Musk Violates Section 13(d)
Provisions such as Section 13(d) were added to the Exchange Act to provide the markets and investors with notice of those who have significant holdings of a security. The Section requires that those who acquire 5% or more of a security file a form disclose their holdings and intention. The Section has a strict liability standard – traders must comply with the dictates of the Section, no excuses. The Commission’s latest case in this area names Elon Musk as a defendant. SEC v. Musk, Civil Action No. 25-cv-105 (D.D.C. Filed January 14, 2025).

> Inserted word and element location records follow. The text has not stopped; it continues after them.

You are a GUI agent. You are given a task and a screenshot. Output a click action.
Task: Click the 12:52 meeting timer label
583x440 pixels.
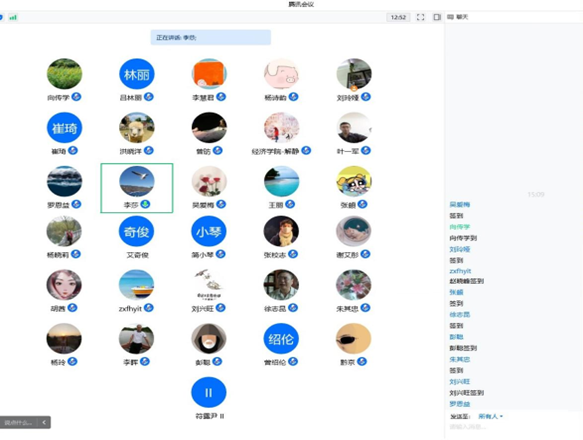399,17
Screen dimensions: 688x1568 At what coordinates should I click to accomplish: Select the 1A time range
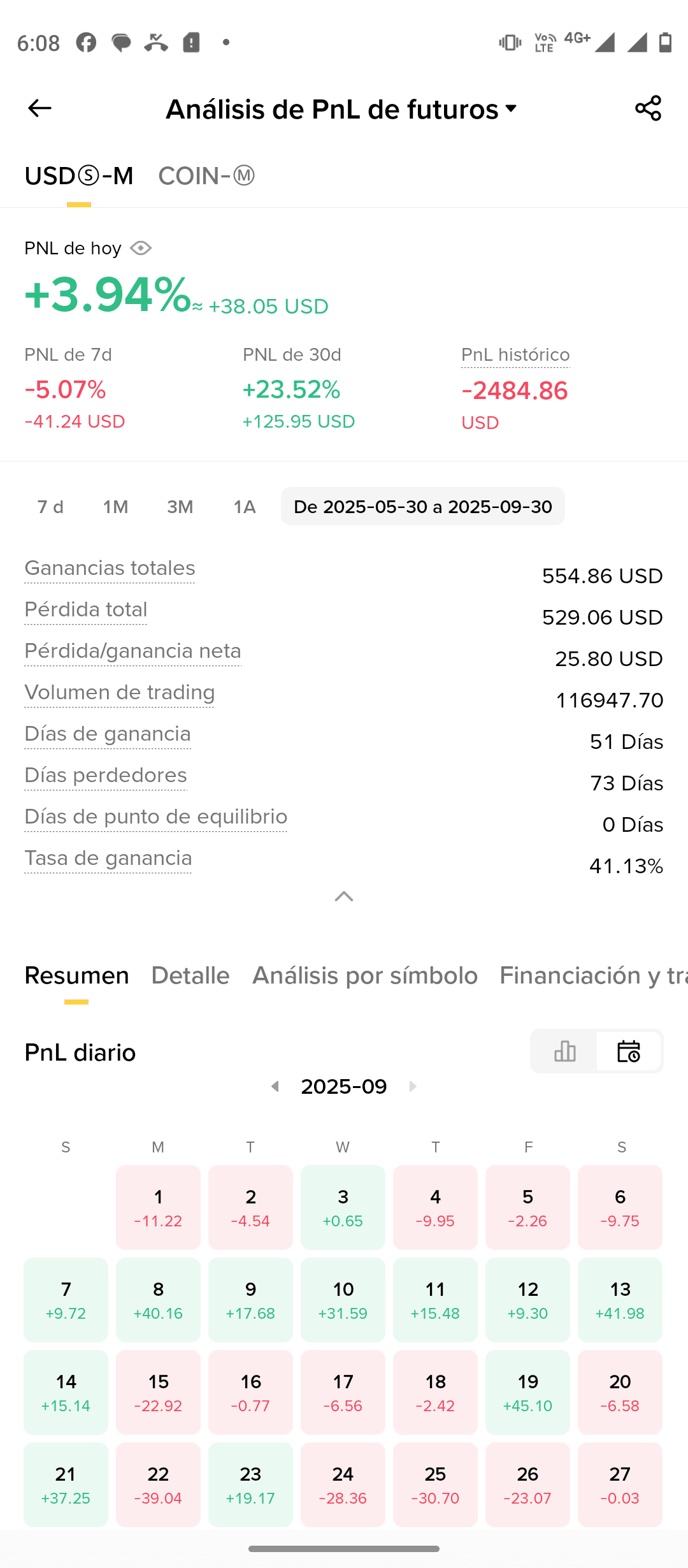(245, 507)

Mr. Musk is, of course, a well-known celebrity. In March 2022 he began purchasing shares of Twitter common stock. By March 14, 2022, he had acquired beneficial ownership of over 5% of the firm’s outstanding common shares.
During the period Exchange Act Section 13d-1 required Mr. Musk to file with the Commission a beneficial ownership report disclosing his transaction within ten calendar days after crossing the 5% level. He did not. By not filing Mr. Musk save over $150 million, according to the Commission. Mr. Musk’s gains were the losses for other traders in the market as he traded.

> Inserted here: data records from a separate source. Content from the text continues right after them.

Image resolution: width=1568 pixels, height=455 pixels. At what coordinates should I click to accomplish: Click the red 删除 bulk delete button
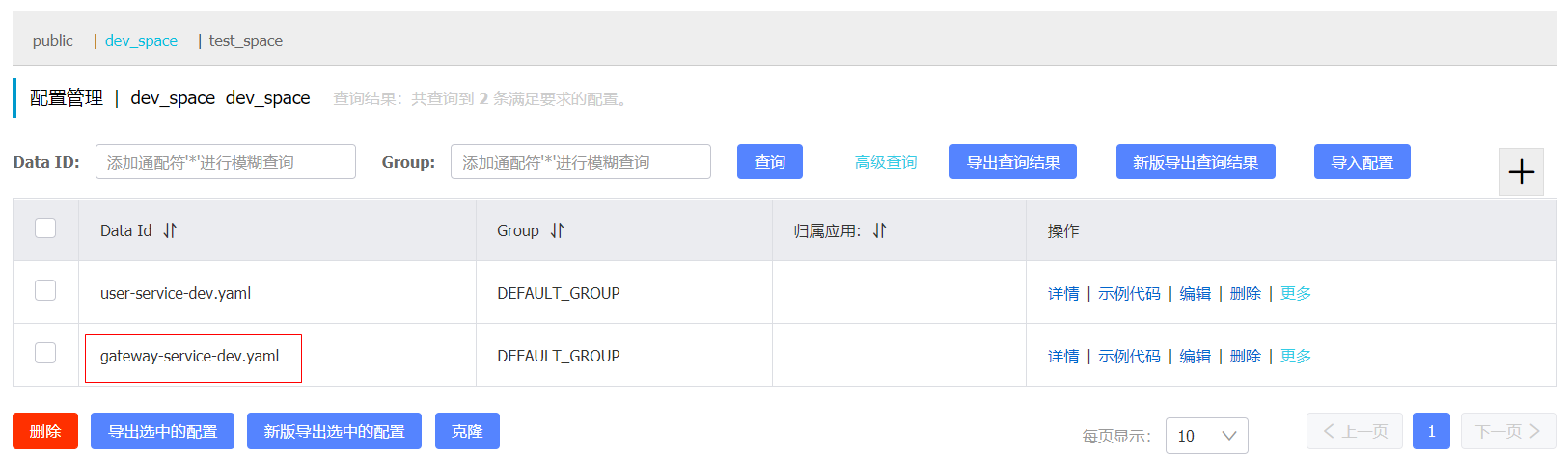coord(45,431)
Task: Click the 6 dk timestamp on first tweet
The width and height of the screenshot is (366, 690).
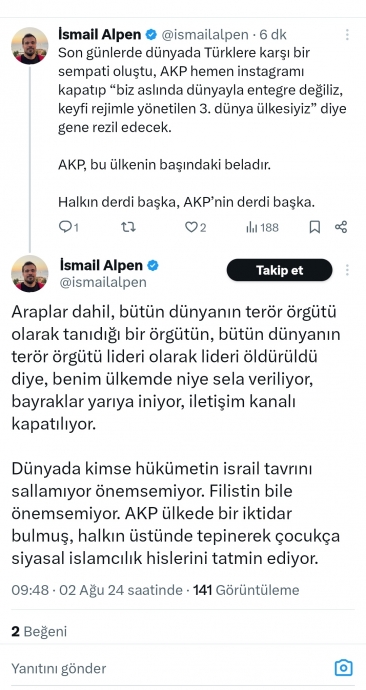Action: point(273,34)
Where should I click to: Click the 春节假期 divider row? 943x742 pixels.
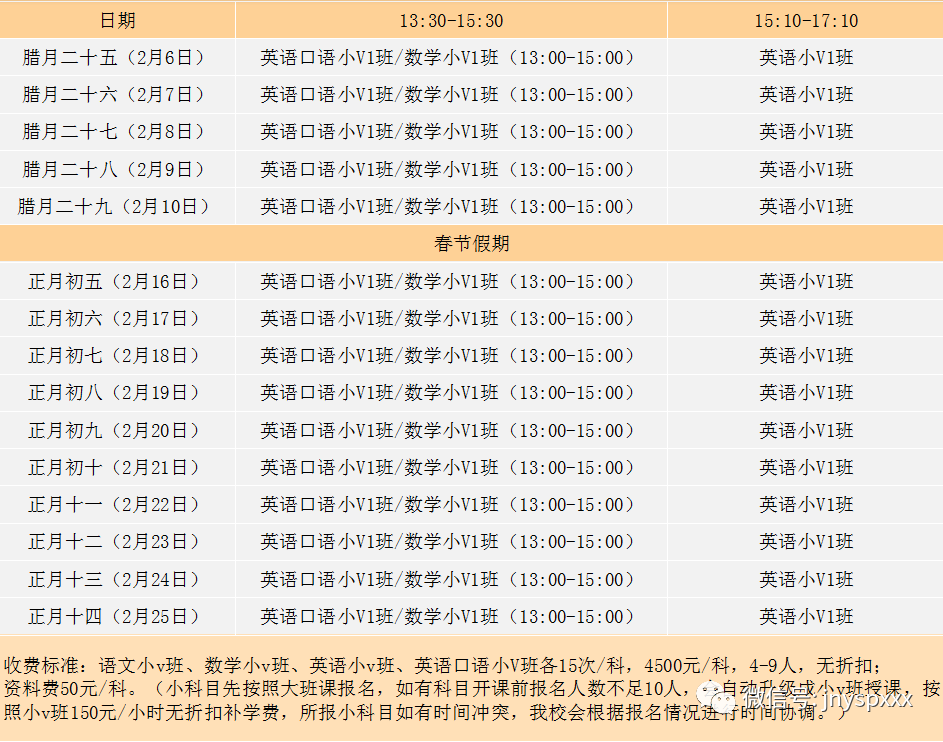pos(471,244)
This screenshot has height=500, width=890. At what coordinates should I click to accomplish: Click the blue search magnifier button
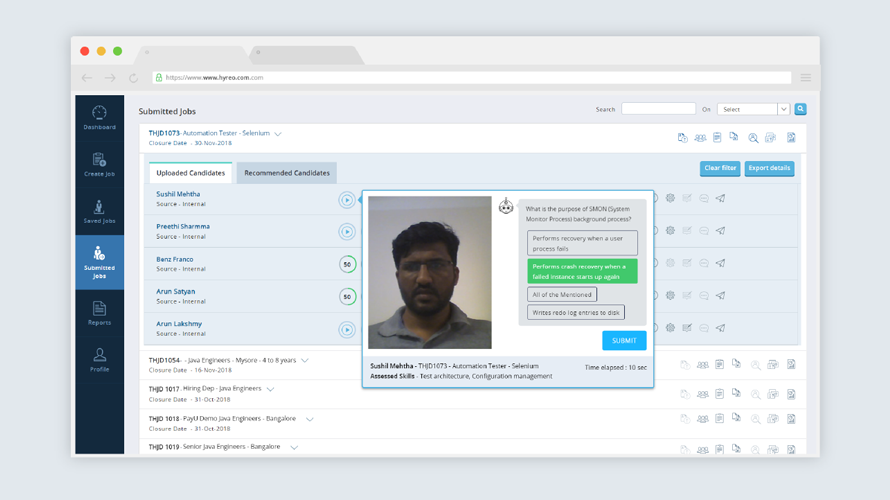pyautogui.click(x=800, y=109)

On April 4, 2022, Mr. Musk publicly disclosed his beneficial ownership in a report filed with the Commission. The filing disclosed that he had acquired over 9% of the shares. Following the announcement the share price increased by over 27% over the prior day’s close. By not complying with Section 13(d) Mr. Musk saved over $150 million. He spent over $500 million to acquire the block of stock. The complaint alleges violations of Exchange Act Section 13(d). See Lit. Rel. No. 26219 (January 14, 2025).
There is little doubt that Mr. Musk knew about Section 13(d). So, the question is this: What was Mr. Musk’s point?